Esta familia mía
Me viene a la mente el recuerdo, aquél primer día de Adviento en Jerusalén, cuando asistí al Vía Crucis más grande y emotivo de mi vida, en la misma calle de la Amargura, en la que tuve una estación de la Primera Caída y era Adviento…
Volviendo al tema de este buen cofrade y cristiano comprometido. Me preguntaba: ¿por qué una Hermandad Franciscana no puede tocar, por poner un ejemplo, Rocío, Pasa la Virgen Macarena, y otras…? A lo que yo le respondía que en mis vivencias en la Semana Santa de Sevilla, por ejemplo, con la Hermandad de la Virgen de la Hiniesta -a dos pasos del conventos de Capuchinos, en la Ronda-, en su recogida franciscana la acompañaba una “sonaja”. También he acompañado varios años a la Virgen de la Paz y Esperanza, conocida en Córdoba como la “Paloma de Capuchinos”, se acompañaba con marchas como “Campanilleros, Estrella Sublime y otras…”, que nos recordaban la pronta Resurrección de Jesús. Y es digno de ver a esta Hermandad cordobesa por sus calles, ante la belleza de la Virgen Capuchina de la Paz y Esperanza.

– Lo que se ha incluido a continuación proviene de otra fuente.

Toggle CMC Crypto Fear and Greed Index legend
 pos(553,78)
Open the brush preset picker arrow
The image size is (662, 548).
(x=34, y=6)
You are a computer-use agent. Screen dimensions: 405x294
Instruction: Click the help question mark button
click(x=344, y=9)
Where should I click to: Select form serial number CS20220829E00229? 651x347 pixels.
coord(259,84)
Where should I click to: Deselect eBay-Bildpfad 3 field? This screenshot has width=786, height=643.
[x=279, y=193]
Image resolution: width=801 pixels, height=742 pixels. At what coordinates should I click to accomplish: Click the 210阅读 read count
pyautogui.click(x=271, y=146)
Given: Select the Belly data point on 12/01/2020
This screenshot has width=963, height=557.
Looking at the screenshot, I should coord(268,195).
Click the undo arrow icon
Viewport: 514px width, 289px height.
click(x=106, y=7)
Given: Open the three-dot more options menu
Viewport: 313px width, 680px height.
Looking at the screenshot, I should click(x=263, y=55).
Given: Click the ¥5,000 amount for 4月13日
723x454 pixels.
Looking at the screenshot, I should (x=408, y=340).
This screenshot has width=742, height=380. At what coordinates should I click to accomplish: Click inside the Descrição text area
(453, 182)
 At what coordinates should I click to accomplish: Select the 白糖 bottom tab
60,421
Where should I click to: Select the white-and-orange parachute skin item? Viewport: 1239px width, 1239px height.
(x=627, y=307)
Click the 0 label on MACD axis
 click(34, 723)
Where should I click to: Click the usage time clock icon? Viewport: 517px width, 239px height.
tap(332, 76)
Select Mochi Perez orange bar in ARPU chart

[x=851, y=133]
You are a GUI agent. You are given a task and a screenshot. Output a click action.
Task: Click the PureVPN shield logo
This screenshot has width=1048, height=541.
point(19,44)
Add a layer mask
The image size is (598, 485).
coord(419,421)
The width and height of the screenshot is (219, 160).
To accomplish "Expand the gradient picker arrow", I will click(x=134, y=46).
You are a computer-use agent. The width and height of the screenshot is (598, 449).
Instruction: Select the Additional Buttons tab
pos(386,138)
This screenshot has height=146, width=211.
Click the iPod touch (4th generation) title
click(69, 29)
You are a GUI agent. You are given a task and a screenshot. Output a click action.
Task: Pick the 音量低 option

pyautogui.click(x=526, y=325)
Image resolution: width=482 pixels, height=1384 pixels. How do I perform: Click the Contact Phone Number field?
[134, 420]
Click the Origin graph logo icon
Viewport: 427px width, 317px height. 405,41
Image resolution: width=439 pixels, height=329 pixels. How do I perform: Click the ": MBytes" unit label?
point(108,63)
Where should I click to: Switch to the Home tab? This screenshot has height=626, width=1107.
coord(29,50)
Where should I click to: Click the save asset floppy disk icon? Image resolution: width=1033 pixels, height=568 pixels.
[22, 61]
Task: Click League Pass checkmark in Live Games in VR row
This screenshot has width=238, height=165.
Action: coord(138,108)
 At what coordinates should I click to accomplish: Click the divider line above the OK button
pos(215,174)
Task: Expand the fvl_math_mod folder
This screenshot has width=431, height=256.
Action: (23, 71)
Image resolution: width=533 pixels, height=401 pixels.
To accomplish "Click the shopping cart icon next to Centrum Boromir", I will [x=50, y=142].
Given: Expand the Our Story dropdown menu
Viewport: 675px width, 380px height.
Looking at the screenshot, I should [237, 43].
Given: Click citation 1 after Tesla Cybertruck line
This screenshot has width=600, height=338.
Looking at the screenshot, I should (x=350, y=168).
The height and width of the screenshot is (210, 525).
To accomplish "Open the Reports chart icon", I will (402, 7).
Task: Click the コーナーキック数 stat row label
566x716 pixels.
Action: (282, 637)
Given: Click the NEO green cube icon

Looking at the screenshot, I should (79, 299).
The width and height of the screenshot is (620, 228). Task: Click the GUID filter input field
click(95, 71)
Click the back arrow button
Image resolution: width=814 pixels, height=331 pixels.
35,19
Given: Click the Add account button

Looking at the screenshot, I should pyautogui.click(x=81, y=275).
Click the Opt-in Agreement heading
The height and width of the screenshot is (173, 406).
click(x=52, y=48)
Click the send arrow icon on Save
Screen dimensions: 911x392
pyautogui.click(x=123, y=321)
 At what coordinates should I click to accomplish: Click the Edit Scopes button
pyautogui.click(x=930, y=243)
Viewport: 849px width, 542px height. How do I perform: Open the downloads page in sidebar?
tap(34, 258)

Por eso, amigo cofrade, el que digan que una Hermandad Franciscana no puede tocar, por ejemplo; “Pasa la Macarena o Estrella Sublime Virgen de Hiniesta, o los Rocío”, es un rollo macabeo, inventiva de cuatro puritanos baratos que con eso lo único que pretenden es dominar a la Hermandad. San Francisco de Asís, en la Navidad -según nos transmiten sus biógrafos- era una autentica alegría, por que San Francisco veía la presencia del Buen Padre Dios en todo lo que es la Naturaleza y, no digamos esa primavera florida, donde procesionan nuestras benditas imágenes al son de esas bellas marchas que grandes compositores nos legaron.
Yo que fui artífice en la promoción del título de Franciscana Hermandad, para que sus cofrades viviesen el legado franciscano que nos transmite el Patriarca de Asís, nunca pensé en aquellos años que el título de Franciscana, lo iban a utilizar cuatro caprichosos que ni saben, ni conocen a San Francisco de Asís. Ya lo decía en mi Pregón de la Semana Santa de 2012: “Los títulos que nos unen a las órdenes religiosas, es para vivirlo y transmitirlo a aquellos que están en nuestro entorno, llevándoles el mensaje de Paz y Bien en este mundo materializado donde no nos detenemos a contemplar la belleza natural y el resplandor de las estrellas, o nuestras puestas del sol, recordando a San Francisco de Asís “Loado sea mi Señor por la Creación”.